(TASK LIST)
a. Answer these questions using the court opinion excerpt, one answer per line:
(i) How much money did Citizens Bank wrongfully transfer into the client account?
(ii) Which rule of civil procedure does Citizens Bank say the complaint fails to satisfy?
(iii) What is the name of the Citizens Bank employee mentioned in the opinion?
b. Transcribe the part of the court opinion excerpt between "Again, this is" and "state of mind.", inclusive.

(PAGE EXCERPT)

As described above, the chronic overdrafts and insufficiency of funds in the client account demonstrated a very high likelihood of the misuse of the account by Goldings. There is sufficient evidence in the record to raise the question whether Citizens Bank’s wrongful transfer of $200,000 into the account, or Citizens Bank’s allowing the account to maintain a negative balance, or both, amounted to the knowing provision of substantial assistance in Goldings’s scheme.14 This is particularly so given the statement of Citizens Bank employee Wong, which could support an inference of knowledge of wrongdoing on Citizens Bank’s part, that he knew he should never have moved the money from the MHG IOLTA account into Goldings’s client account.15
The dissent would allow only clients with funds on deposit in *488the client account to bring an aiding and abetting claim. See post at note 6. But again, this misperceives the significance of the character of the person or entity whose funds are on deposit in a client trust account. The ordinary rule is that a tortfeasor is liable for the reasonably foreseeable consequences of its actions. If Go-Best’s claims are proven, the injury to any and all individuals with funds on deposit in the client account would have been reasonably foreseeable.
Again, this is not to say that Citizens Bank did indeed provide knowing assistance to Goldings. That has not been proven. But there is at least a genuine issue of material fact about Citizens Bank’s state of mind.
D. Misrepresentation. Turning to the misrepresentation claim, Go-Best argues before us that Citizens Bank’s act of labeling the client account “client account” amounted to the provision by Citizens Bank of false information because it did not provide the oversight that, Go-Best argues, that label implies, and that Go-Best relied upon that misrepresentation to its detriment. Citizens Bank argues that the complaint does not satisfy the heightened pleading standard of Mass.R.Civ.P. 9(b), 365 Mass. 751 (1974), which requires that “the circumstances constituting fraud . . . shall be stated [in the complaint] with particularity.”
We agree. In various places in the complaint it is alleged that the client account was maintained at Citizens Bank and was labeled “client account,” that Go-Best reasonably believed this was a trust account monitored by the bank, that “Goldings had been using the Citizens Bank client funds account to perpetrate criminal activity with the help of Citizens Bank’s employees,” and that Go-Best reasonably relied to its detriment on “its understanding of the nature” of the client account. Go-Best appears to argue that it can be inferred from the complaint, though it is never in terms asserted, that Citizens Bank falsely labeled the account “client account,” and that it did so with knowledge of that falsity.

(DATA LINES)
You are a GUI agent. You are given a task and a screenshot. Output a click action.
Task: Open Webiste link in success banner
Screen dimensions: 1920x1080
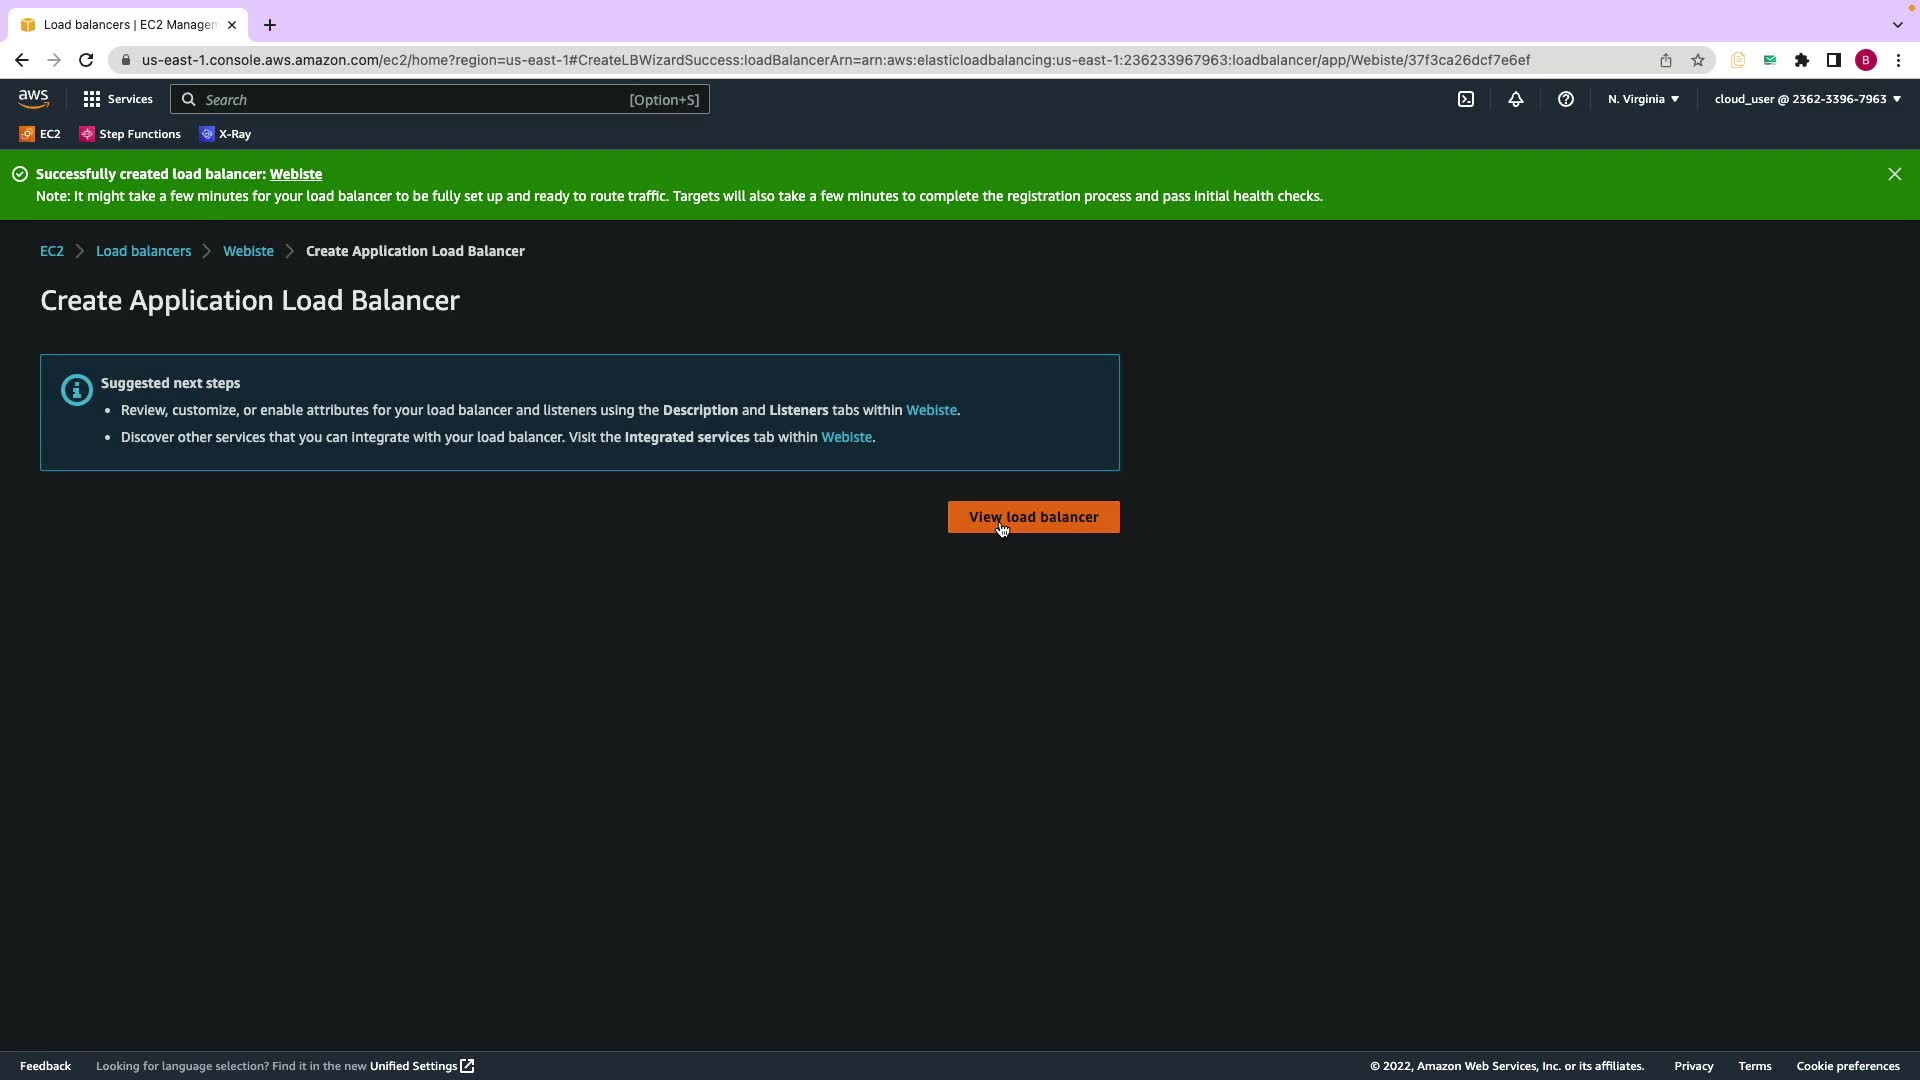(x=296, y=174)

(COMPLETED EXERCISE)
a.
(i) $200,000
(ii) Mass.R.Civ.P. 9(b)
(iii) Wong

b.
Again, this is not to say that Citizens Bank did indeed provide knowing assistance to Goldings. That has not been proven. But there is at least a genuine issue of material fact about Citizens Bank’s state of mind.